Please recast the rows from the line with "has height=872, width=1253." to the line with "I will coord(583,177)." as a numbered list, omitting blank lines.

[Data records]
★ ★ ★

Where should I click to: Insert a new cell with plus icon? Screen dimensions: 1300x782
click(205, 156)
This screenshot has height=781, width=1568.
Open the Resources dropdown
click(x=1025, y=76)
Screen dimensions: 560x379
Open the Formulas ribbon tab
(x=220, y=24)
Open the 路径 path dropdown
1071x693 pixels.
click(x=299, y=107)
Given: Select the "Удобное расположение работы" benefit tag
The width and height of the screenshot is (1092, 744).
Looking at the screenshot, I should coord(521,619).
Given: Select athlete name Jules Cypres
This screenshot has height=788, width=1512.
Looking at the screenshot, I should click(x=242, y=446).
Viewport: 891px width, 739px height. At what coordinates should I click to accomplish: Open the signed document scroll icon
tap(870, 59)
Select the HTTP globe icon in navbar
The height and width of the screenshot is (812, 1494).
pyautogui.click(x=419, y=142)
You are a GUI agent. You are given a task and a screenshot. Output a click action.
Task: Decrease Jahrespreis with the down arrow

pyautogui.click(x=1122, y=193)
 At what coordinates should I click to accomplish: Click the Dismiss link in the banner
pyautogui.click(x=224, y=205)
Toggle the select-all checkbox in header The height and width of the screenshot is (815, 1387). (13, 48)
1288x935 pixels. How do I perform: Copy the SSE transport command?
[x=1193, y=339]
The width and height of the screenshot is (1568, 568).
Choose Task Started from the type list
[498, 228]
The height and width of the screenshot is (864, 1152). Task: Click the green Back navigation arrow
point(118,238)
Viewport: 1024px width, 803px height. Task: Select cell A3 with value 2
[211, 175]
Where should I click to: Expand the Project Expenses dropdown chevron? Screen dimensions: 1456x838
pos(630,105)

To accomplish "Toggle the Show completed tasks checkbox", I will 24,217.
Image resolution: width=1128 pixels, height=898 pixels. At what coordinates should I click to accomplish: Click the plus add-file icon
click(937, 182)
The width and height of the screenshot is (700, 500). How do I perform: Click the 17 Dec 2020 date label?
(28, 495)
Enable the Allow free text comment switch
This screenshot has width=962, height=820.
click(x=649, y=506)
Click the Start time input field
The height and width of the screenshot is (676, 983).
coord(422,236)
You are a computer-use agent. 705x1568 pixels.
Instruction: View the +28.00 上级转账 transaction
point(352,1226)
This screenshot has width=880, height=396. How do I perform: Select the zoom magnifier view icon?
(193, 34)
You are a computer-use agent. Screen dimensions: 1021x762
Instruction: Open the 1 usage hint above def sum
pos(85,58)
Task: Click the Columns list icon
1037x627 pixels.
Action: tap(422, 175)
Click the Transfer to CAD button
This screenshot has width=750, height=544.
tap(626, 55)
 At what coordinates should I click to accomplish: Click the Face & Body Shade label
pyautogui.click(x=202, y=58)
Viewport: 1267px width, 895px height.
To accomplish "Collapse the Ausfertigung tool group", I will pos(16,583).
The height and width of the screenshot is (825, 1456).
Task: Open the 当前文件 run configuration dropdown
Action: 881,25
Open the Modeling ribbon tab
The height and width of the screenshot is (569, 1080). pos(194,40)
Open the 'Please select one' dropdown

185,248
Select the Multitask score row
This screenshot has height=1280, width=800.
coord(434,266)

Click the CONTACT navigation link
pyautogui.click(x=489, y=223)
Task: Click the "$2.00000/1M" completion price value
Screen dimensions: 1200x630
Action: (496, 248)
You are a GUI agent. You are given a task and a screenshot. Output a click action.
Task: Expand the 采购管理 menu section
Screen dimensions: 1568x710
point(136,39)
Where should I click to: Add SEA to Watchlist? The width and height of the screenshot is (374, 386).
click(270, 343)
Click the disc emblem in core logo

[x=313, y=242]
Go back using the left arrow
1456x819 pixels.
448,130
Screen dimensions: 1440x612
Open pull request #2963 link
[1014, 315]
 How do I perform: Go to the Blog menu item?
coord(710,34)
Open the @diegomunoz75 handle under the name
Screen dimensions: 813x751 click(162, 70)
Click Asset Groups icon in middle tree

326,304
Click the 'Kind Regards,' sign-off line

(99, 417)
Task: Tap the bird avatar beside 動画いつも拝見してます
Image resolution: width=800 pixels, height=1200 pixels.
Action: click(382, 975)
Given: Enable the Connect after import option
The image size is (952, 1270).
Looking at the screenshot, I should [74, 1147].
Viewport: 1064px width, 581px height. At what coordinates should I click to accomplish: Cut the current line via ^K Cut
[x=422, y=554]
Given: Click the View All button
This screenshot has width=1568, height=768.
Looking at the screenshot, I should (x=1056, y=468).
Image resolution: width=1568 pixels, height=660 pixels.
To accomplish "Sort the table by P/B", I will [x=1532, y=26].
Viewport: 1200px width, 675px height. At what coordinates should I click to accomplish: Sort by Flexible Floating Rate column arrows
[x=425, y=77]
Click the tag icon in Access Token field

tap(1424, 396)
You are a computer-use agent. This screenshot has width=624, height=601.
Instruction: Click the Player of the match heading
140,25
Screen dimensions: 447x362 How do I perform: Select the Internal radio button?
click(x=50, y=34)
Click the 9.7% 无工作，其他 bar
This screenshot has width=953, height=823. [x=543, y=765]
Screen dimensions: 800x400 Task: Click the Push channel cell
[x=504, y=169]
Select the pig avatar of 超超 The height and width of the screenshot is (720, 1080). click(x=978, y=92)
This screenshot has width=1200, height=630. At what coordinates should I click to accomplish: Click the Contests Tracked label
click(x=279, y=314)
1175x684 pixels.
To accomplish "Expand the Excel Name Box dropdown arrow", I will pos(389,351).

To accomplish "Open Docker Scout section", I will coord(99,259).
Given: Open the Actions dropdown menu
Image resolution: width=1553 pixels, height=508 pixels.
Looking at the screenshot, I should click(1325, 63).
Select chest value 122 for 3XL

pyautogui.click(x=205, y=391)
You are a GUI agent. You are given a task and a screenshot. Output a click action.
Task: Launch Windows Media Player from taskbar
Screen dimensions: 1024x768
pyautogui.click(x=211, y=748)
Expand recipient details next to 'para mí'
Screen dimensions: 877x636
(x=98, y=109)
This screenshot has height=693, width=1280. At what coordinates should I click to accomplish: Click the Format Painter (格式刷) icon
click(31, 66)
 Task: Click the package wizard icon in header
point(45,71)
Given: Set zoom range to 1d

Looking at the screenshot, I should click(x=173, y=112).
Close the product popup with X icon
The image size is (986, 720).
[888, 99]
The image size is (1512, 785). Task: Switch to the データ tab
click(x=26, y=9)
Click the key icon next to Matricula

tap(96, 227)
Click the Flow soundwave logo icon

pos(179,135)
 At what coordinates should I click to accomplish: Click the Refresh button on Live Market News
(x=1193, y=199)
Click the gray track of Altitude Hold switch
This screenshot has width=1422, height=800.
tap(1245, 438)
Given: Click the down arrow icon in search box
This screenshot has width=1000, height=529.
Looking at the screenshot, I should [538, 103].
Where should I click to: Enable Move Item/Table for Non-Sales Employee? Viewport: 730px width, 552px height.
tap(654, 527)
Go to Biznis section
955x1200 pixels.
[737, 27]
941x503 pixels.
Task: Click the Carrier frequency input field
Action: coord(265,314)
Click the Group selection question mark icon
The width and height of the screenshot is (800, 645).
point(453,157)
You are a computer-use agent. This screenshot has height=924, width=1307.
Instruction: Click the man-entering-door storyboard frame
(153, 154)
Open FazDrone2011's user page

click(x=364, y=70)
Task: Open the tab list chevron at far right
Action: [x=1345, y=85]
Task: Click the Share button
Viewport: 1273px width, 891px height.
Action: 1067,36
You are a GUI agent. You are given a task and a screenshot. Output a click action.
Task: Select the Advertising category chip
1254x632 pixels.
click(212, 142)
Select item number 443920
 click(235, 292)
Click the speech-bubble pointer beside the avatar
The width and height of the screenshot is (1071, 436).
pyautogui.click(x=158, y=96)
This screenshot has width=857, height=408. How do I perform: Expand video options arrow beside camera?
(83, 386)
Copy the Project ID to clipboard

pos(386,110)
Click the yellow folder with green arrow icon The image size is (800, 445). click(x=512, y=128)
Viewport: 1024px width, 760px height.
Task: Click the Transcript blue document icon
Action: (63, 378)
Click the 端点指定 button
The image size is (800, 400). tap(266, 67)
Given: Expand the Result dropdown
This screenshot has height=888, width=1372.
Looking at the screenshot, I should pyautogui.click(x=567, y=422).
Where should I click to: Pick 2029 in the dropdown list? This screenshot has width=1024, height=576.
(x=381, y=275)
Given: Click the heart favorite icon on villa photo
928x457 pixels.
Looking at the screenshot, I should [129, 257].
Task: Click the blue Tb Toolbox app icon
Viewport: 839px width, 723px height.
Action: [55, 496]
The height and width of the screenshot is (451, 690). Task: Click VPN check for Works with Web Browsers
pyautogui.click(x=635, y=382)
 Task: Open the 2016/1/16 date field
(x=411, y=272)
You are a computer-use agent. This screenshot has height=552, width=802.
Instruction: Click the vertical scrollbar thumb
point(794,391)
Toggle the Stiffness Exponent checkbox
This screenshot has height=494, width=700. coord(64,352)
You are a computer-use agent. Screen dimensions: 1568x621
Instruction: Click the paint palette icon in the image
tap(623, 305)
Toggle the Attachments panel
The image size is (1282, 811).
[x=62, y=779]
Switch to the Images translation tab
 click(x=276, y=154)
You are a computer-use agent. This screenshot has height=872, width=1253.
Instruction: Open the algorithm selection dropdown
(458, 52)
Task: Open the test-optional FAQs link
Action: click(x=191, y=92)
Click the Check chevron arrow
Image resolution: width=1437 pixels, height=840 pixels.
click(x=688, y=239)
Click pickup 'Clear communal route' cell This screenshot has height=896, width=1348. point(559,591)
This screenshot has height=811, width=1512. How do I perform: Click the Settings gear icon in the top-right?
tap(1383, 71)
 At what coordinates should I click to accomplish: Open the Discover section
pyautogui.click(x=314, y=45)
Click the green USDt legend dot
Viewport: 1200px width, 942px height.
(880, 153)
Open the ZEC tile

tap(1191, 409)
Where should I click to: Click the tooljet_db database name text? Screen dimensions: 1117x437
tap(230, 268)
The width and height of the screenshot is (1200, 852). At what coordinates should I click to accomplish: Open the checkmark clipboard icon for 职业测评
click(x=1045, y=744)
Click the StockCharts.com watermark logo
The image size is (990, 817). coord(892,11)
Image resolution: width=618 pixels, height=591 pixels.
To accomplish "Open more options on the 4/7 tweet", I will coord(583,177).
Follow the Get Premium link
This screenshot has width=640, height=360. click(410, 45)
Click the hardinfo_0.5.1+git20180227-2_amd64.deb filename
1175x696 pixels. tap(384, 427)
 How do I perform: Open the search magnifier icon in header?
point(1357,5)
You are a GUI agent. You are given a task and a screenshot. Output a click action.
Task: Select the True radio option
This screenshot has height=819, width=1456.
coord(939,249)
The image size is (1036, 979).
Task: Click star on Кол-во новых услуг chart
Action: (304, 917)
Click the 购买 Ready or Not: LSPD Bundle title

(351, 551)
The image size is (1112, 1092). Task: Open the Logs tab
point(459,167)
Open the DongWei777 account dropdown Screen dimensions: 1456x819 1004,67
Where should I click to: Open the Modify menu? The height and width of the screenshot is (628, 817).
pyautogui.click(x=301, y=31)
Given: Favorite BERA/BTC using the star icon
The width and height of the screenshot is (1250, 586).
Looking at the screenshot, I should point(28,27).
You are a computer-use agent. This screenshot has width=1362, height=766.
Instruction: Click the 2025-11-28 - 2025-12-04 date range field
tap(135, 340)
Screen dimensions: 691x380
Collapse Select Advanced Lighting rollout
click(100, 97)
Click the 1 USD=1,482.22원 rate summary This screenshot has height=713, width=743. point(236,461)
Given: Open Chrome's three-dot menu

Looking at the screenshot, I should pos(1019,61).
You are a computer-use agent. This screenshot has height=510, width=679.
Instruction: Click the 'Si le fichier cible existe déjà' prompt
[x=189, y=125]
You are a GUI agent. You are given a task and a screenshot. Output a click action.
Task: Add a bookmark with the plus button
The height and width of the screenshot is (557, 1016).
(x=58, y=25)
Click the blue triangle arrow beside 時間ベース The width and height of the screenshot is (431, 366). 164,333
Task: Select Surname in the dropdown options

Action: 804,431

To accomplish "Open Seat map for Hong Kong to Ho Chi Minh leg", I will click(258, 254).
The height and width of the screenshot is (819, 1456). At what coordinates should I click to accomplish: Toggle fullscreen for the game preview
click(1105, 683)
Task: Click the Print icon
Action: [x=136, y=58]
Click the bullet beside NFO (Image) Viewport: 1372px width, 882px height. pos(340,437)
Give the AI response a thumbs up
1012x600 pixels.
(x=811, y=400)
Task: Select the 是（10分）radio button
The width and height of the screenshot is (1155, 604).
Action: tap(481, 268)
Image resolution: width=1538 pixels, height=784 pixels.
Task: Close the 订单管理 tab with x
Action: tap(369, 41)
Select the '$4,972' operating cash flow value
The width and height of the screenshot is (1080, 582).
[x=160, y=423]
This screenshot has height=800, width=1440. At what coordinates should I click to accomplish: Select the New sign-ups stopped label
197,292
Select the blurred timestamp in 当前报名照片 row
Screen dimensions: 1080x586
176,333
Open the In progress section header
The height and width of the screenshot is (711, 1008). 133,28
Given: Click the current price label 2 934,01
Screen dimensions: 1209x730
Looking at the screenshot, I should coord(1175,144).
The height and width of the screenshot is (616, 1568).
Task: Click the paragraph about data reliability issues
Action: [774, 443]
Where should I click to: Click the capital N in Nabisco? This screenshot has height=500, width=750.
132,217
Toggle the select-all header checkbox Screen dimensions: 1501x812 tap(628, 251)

★ ★ ★

Response to the task:
1. You are a computer-use agent. This screenshot has height=872, width=1253.
2. Instruction: Open the algorithm selection dropdown
3. (458, 52)
4. Task: Open the test-optional FAQs link
5. Action: click(x=191, y=92)
6. Click the Check chevron arrow
7. Image resolution: width=1437 pixels, height=840 pixels.
8. click(x=688, y=239)
9. Click pickup 'Clear communal route' cell This screenshot has height=896, width=1348. point(559,591)
10. This screenshot has height=811, width=1512. How do I perform: Click the Settings gear icon in the top-right?
11. tap(1383, 71)
12.  At what coordinates should I click to accomplish: Open the Discover section
13. pyautogui.click(x=314, y=45)
14. Click the green USDt legend dot
15. Viewport: 1200px width, 942px height.
16. (880, 153)
17. Open the ZEC tile
18. tap(1191, 409)
19. Where should I click to: Click the tooljet_db database name text? Screen dimensions: 1117x437
20. tap(230, 268)
21. The width and height of the screenshot is (1200, 852). At what coordinates should I click to accomplish: Open the checkmark clipboard icon for 职业测评
22. click(x=1045, y=744)
23. Click the StockCharts.com watermark logo
24. The image size is (990, 817). coord(892,11)
25. Image resolution: width=618 pixels, height=591 pixels.
26. To accomplish "Open more options on the 4/7 tweet", I will coord(583,177).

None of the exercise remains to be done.